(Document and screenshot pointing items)
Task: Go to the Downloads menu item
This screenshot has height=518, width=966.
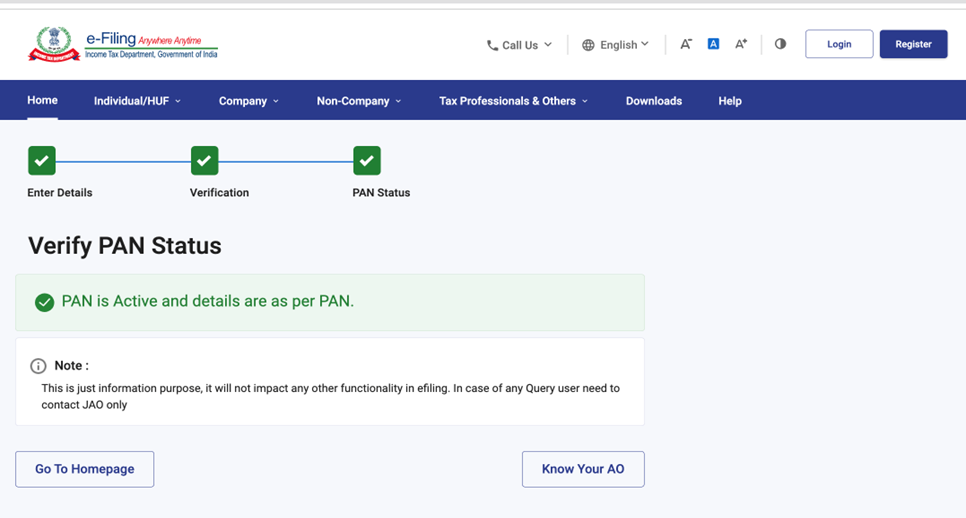Action: click(654, 101)

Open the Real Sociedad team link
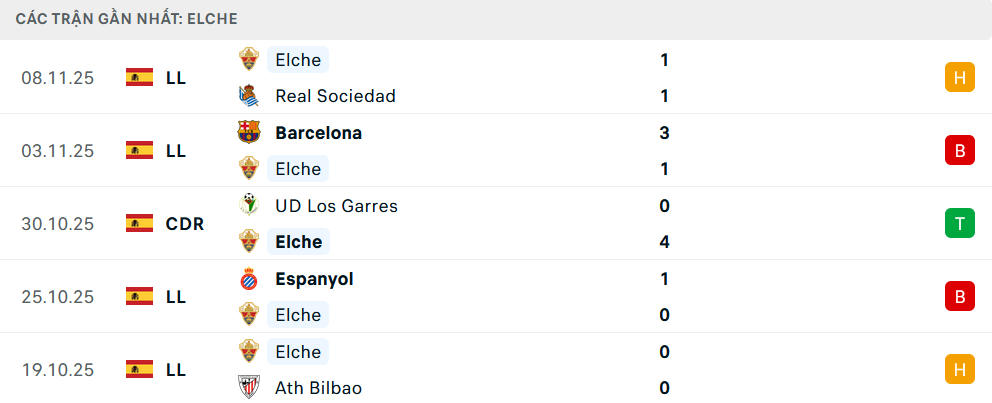335,96
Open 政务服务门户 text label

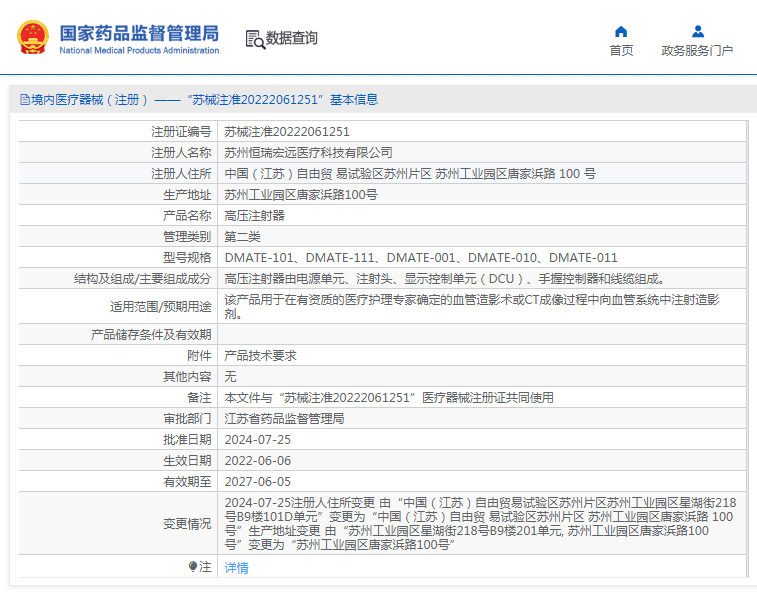(697, 51)
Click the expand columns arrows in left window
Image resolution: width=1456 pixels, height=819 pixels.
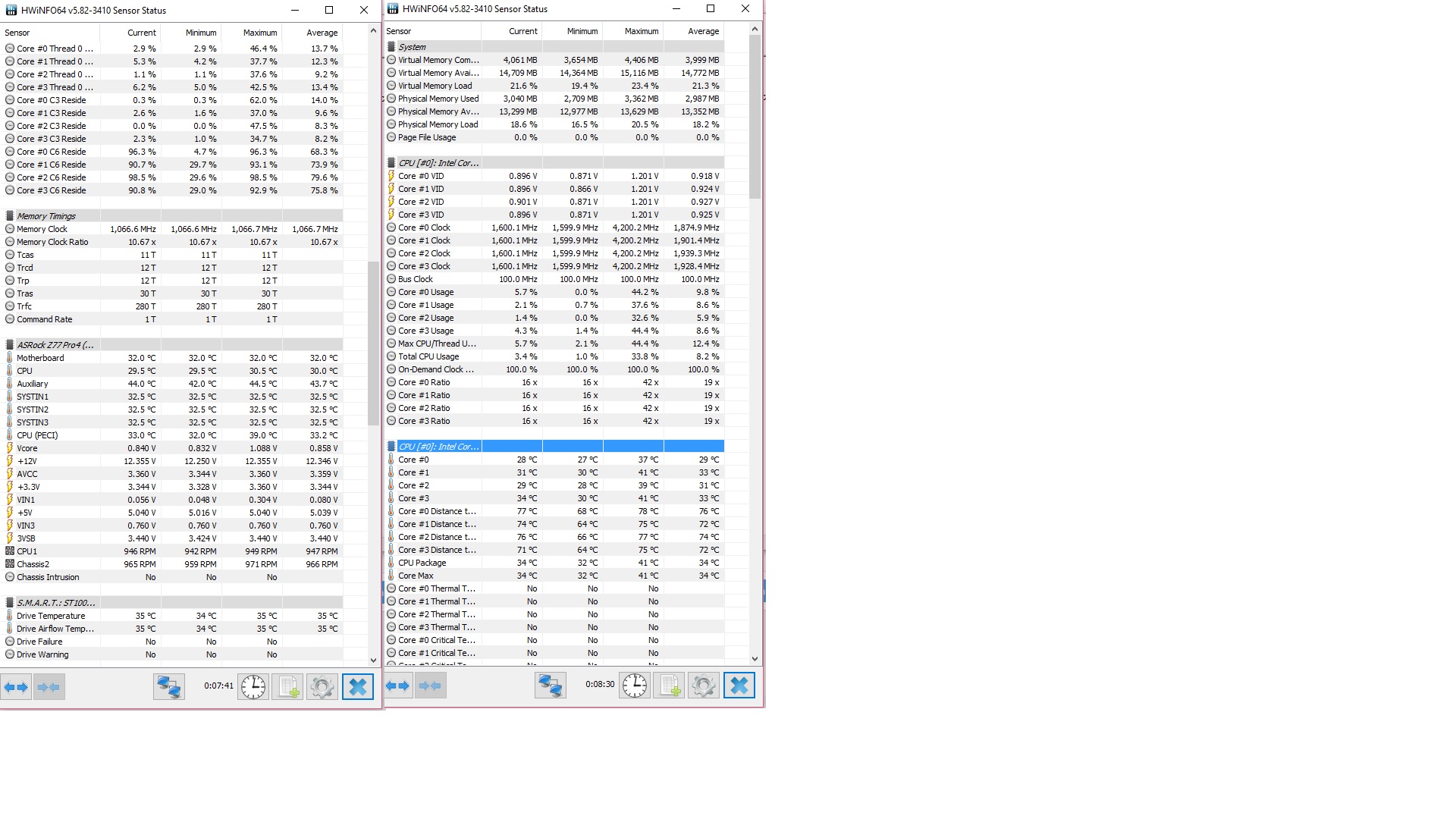(x=16, y=687)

# Exercise
Edit the items from the line with "Open 政务服务门户 text label" up to and including the final line, swapping "left window" for "left pane" and keeping everything else the same. Leave out the pictures.

# Written solution
Open 政务服务门户 text label

(697, 51)
Click the expand columns arrows in left pane
Image resolution: width=1456 pixels, height=819 pixels.
(x=16, y=687)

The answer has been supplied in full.